[jira] [Updated] (SPARK-32148) LEFT JOIN generating non-deterministic and unexpected result (regression in Spark 3.0)

Michael (Jira) Wed, 01 Jul 2020 05:05:00 -0700


     [ 
https://issues.apache.org/jira/browse/SPARK-32148?page=com.atlassian.jira.plugin.system.issuetabpanels:all-tabpanel
 ]


Michael updated SPARK-32148:
----------------------------
    Description: 
When upgrading from Spark 2.4.6 to 3.0.0 I found that previously working LEFT 
JOINs now output unexpected results.

Below is a minimal example to run in {{spark-shell}} to demonstrate this.

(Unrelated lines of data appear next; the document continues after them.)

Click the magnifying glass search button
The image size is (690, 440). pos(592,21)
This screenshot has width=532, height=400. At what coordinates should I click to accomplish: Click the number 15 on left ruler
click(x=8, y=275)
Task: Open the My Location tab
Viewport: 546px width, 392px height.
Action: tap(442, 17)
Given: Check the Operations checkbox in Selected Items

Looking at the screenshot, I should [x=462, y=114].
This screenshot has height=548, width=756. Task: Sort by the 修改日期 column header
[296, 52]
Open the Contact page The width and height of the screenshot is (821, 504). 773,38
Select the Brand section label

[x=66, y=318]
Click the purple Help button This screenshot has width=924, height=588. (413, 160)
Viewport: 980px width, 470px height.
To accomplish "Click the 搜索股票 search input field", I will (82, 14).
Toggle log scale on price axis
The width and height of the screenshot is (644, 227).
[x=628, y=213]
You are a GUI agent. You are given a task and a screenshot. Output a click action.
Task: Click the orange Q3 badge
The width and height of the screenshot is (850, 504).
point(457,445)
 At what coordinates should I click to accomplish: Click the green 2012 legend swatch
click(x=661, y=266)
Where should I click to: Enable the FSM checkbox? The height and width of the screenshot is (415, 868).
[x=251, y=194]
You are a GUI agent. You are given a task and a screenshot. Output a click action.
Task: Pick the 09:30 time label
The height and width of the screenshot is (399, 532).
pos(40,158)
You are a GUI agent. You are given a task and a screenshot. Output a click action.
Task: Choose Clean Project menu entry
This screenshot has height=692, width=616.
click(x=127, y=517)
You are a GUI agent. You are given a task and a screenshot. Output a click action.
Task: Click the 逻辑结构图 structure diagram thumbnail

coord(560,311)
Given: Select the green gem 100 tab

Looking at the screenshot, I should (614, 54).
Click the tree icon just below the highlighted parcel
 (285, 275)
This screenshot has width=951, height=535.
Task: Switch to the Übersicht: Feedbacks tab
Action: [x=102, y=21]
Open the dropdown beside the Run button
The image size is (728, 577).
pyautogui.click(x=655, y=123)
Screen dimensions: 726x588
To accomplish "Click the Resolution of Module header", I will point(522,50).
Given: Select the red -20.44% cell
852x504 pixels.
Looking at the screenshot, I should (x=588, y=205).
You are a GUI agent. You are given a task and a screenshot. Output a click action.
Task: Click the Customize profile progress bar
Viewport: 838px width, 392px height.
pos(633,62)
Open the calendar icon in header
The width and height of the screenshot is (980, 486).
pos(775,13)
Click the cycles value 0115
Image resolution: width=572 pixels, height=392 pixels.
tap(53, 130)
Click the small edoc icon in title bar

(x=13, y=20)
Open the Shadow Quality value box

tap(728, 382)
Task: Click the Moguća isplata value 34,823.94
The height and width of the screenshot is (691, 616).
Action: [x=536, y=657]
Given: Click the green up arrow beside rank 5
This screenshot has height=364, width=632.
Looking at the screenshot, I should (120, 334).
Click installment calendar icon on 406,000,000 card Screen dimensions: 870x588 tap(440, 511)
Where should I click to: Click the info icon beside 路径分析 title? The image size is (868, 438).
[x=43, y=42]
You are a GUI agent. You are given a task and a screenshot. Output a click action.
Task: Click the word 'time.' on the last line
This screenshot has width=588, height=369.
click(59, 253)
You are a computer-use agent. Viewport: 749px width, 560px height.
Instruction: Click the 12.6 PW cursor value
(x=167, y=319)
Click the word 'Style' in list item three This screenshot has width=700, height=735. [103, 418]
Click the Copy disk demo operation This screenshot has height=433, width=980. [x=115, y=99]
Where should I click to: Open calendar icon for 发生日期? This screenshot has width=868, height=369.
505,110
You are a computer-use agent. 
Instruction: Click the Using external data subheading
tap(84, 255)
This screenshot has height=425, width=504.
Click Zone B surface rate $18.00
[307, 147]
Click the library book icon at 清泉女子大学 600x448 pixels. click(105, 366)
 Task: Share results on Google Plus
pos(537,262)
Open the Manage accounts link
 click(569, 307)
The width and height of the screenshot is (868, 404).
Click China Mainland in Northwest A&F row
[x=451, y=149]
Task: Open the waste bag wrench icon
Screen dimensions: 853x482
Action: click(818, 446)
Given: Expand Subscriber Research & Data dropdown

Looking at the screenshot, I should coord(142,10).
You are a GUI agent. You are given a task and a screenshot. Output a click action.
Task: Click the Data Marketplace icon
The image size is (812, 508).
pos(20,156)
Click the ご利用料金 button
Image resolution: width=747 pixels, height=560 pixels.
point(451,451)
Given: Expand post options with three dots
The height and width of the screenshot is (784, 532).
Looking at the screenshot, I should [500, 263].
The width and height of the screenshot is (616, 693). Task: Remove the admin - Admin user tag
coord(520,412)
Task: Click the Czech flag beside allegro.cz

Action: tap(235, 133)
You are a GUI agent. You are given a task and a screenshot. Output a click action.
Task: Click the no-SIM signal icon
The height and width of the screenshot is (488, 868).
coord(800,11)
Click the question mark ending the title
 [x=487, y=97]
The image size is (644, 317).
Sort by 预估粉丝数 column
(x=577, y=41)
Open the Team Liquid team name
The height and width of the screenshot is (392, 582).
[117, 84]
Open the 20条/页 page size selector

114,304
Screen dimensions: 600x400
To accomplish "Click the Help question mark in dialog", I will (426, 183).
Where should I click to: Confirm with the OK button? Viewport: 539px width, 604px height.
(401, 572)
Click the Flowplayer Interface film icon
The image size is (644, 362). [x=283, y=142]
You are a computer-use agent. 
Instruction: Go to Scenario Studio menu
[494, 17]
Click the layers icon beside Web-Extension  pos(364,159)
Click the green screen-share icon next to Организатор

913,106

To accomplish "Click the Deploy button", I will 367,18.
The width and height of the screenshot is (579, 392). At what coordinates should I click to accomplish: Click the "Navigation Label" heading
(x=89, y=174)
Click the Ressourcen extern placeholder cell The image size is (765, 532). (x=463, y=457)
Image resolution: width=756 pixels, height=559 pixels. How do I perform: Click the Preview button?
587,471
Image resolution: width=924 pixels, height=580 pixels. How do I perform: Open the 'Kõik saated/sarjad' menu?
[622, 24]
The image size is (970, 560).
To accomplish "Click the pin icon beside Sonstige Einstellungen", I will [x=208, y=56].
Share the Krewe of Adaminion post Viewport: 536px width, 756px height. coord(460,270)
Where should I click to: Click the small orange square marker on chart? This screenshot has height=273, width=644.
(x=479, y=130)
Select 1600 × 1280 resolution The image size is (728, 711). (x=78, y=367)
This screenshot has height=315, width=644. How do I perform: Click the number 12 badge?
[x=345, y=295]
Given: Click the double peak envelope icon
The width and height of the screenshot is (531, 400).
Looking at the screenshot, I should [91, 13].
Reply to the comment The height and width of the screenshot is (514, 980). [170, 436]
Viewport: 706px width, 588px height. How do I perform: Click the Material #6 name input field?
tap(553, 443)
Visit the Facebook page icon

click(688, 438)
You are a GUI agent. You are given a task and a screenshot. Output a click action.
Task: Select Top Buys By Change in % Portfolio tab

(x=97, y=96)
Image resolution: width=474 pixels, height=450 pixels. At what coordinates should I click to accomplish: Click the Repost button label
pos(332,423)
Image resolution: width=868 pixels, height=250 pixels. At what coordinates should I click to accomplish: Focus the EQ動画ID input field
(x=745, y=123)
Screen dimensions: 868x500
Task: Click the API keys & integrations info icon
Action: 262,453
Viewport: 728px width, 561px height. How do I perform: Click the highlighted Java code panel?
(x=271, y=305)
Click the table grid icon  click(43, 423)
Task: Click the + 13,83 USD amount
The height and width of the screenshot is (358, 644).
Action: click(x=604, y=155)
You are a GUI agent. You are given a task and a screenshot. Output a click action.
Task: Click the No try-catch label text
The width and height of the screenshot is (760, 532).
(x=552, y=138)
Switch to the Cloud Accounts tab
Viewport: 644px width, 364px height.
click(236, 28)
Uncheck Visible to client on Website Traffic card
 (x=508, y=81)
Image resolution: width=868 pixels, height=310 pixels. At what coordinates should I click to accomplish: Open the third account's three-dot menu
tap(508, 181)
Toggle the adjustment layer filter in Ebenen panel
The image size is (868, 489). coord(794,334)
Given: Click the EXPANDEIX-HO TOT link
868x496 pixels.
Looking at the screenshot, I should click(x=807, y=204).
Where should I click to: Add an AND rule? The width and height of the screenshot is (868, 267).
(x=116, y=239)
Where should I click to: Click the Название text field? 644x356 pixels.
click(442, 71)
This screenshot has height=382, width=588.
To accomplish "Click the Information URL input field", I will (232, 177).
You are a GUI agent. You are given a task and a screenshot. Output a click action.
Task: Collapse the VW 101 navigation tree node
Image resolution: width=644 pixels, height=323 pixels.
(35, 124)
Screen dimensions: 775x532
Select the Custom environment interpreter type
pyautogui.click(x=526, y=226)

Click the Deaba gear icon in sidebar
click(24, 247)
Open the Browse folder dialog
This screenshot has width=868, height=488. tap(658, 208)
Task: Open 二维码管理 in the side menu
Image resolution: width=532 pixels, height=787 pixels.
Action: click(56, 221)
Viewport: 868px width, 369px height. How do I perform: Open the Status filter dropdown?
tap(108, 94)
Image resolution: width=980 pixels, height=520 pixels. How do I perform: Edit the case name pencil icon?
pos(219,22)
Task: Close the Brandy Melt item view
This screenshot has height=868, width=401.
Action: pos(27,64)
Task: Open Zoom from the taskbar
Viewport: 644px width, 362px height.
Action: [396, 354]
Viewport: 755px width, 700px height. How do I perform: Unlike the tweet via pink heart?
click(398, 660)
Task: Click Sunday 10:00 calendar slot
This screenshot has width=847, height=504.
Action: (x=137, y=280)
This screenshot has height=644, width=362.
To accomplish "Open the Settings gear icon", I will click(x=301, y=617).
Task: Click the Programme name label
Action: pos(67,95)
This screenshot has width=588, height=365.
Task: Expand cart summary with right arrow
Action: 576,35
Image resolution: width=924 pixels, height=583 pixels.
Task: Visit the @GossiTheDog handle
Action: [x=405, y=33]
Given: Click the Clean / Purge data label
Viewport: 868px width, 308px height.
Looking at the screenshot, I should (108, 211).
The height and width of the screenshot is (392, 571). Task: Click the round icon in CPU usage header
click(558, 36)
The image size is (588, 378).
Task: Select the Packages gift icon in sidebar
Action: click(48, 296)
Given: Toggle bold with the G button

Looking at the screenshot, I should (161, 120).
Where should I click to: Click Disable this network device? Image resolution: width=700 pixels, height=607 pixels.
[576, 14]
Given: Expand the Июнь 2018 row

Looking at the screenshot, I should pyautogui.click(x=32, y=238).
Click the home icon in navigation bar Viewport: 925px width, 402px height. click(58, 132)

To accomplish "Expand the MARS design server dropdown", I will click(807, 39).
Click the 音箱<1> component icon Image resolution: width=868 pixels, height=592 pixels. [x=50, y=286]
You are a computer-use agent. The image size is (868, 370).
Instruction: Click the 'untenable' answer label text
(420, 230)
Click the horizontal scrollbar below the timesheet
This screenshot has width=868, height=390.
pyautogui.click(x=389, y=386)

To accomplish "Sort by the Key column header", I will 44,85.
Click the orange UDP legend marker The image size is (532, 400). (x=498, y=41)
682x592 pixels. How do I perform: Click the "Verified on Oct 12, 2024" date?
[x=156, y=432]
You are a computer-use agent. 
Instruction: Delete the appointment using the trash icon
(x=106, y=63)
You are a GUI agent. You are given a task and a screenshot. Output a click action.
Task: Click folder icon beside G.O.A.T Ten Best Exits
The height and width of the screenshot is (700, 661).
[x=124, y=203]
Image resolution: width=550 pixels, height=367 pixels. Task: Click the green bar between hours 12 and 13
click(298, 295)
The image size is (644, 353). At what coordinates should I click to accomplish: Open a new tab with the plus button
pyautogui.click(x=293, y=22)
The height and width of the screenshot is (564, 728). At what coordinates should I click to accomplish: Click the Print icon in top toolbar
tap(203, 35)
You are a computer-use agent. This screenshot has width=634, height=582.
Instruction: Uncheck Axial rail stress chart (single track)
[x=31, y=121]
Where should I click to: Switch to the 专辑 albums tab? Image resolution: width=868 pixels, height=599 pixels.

In it 
there are 3 events on the left side of the join and two on the right.
 The expected output should contain two matching pairs and one item on the left 
side without a matching right side, so that it should be output with the right 
side fields being {{NULL}}.
{code:scala}
import spark.implicits._
import org.apache.spark.sql.Encoders
import org.apache.spark.sql.functions.expr
import org.apache.spark.sql.streaming.OutputMode
import java.sql.Timestamp
import java.util.UUID

// Structure of left and right data items
case class LeftEntry(eventTime: Timestamp, id: String, comment: String)
case class RightEntry(eventTime: Timestamp, id: String, name: String)

// Some test data
val leftData = Vector(
  LeftEntry(Timestamp.valueOf("2020-01-01 00:00:00"), "abc", "has no join 
partner"),
  LeftEntry(Timestamp.valueOf("2020-01-02 00:00:00"), "abc", "joined with A"),
  LeftEntry(Timestamp.valueOf("2020-01-02 01:00:00"), "abc", "joined with B")
)

val rightData = Vector(
  RightEntry(Timestamp.valueOf("2020-01-02 00:00:10"), "abc", "A"),
  RightEntry(Timestamp.valueOf("2020-01-02 00:59:59"), "abc", "B")
)

// Write test data, that we will stream from later (random output directories; 
alternatively we could delete the directories after each run)
val leftFilePath = s"/tmp/demo-left-data-${UUID.randomUUID()}"
spark.createDataset(leftData).write.format("parquet").save(leftFilePath)
val rightFilePath = s"/tmp/demo-right-data-${UUID.randomUUID()}"
spark.createDataset(rightData).write.format("parquet").save(rightFilePath)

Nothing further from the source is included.